#### Given data
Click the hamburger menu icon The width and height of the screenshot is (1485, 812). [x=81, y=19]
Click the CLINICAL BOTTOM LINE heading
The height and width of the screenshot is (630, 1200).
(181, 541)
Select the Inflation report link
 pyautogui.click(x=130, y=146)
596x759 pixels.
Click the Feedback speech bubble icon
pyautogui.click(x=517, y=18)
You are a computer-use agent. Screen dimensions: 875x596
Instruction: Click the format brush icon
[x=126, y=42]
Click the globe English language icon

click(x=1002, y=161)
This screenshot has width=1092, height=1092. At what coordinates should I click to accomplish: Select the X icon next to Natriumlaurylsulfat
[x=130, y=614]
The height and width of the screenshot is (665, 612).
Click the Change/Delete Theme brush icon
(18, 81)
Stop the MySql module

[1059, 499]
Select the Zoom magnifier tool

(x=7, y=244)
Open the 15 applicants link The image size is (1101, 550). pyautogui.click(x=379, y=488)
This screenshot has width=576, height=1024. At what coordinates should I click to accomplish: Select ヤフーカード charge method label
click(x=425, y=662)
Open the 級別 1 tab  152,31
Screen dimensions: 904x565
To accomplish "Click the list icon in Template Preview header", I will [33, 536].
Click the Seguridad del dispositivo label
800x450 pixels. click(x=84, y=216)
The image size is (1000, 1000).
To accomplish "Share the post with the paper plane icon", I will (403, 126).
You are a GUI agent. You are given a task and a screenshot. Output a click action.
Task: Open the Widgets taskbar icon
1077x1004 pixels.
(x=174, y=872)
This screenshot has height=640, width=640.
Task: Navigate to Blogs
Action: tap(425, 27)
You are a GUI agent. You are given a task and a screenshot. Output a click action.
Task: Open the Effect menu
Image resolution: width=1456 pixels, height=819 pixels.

#### Your goal
Look for the string "size" in the listing above and copy every line holding it.

#### Task answer
Open the 15 applicants link The image size is (1101, 550). pyautogui.click(x=379, y=488)
The image size is (1000, 1000).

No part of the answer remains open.